September 26, 2016   |   frank

This Wednesday, storytelling coach and guru Andy Goodman will be live on Twitter to answer questions for the frank community. We talked with Andy about his career journey, the craft of storytelling and how organizations can use stories to communicate who they are better. We hope you enjoy this conversation as much as we did. 

 

Storytelling is obviously a passion of yours, where did it all begin?

Well, it’s funny, my dream growing up was to write for television. I wanted to write sitcoms. I thought that would be the most fun. I moved out to Los Angeles in 1991 with the dream of becoming a network sitcom writer and I was fortunate, I got to work on a couple of network TV shows on ABC and CBS. One called Dinosaurs on ABC, which was a Jim Henson and Walt Disney co-production and another show called The Nanny on CBS. Working on those shows, I learned an awful lot about storytelling. You know when I went to apply to work on those shows I told the producers of the shows, “Hey, I’m a funny guy I come up with funny jokes” and they said “There’s lots of funny people in Hollywood. Our show is 22 stories every year. Can you come up with stories?” And that was my graduate school in storytelling. That’s where I learned how to tell a story very efficiently, in a very confined time period and strict format that would keep people glued to their seats watching.

What drove you into professional storytelling?

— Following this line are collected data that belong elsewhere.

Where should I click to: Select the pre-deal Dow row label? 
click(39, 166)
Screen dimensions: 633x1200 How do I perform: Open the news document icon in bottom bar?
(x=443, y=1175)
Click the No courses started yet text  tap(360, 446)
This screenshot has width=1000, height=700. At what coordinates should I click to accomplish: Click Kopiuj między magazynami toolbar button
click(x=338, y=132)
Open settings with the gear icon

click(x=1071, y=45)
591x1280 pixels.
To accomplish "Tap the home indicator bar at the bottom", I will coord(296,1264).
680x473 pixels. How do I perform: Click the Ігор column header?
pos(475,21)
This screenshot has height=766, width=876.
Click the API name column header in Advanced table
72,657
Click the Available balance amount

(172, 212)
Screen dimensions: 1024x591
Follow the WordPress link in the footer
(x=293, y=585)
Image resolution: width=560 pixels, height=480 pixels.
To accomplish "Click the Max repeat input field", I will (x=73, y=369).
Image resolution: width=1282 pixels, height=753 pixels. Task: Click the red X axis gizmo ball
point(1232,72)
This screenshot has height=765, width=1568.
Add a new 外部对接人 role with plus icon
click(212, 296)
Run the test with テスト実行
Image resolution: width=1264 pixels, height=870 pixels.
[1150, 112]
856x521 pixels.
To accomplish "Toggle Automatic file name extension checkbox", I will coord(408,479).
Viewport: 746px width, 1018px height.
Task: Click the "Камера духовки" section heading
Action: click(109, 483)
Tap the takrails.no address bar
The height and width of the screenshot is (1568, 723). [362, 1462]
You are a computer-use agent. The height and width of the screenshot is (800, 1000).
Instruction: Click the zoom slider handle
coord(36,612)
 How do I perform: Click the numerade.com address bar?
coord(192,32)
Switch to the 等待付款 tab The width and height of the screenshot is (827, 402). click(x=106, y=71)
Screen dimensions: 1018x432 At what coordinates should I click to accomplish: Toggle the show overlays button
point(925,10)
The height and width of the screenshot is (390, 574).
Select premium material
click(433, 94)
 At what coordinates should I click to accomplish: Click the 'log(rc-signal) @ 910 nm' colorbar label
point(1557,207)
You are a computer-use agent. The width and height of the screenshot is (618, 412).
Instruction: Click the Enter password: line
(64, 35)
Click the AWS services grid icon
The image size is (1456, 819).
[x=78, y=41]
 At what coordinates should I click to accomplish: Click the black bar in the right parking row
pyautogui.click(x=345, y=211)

After I got out of the TV business, I went to run a nonprofit in Los Angeles for 5 years called the Environmental Media Association (EMA). Once I got into the nonprofit community, I started to meet lots of nice people in nonprofits, foundations, government agencies, etc. You know, people who are working to make the world better. What I noticed about these people was that they were terrific people, passionate about what they did, but not so terrific about talking about it. Specifically when it came to telling stories. So after 5 years in the nonprofit world, running a nonprofit, meeting colleagues and seeing this big communication deficit, I started my own firm in 1998, The Goodman Center, specifically to help nonprofits communicate better. Overtime my specialty became storytelling because that’s where I saw the greatest need.

“If you’re in the business of changing the world for the better, then you are often first in the business of changing the story in people’s heads about the way the world works,” says Goodman.

Why is storytelling so important for the field of public interest communications?

When you look at the research at how our minds work, the average human being, what you’ll find is that each of us walks around with a bunch of stories in our head about the way the world works. And whatever we confront, whatever facts are presented to us, whatever data we run into, we filter through these stories. And if the data agrees with our stories, we’ll let it in and if it doesn’t, we’ll reject it. So, if you’re trying to give people new information that they don’t have, they’ve got to have a story in their head that will let that data in, so you can persuade them to change what they think, what they believe, how they behave. So, what I like to say to the groups I work with is, “If you’re in the business of changing the world for the better, then you are often first in the business of changing the story in people’s heads about the way the world works.” So, in the social change world, storytelling is an absolutely essential tool.

What would you say makes some stories better than others?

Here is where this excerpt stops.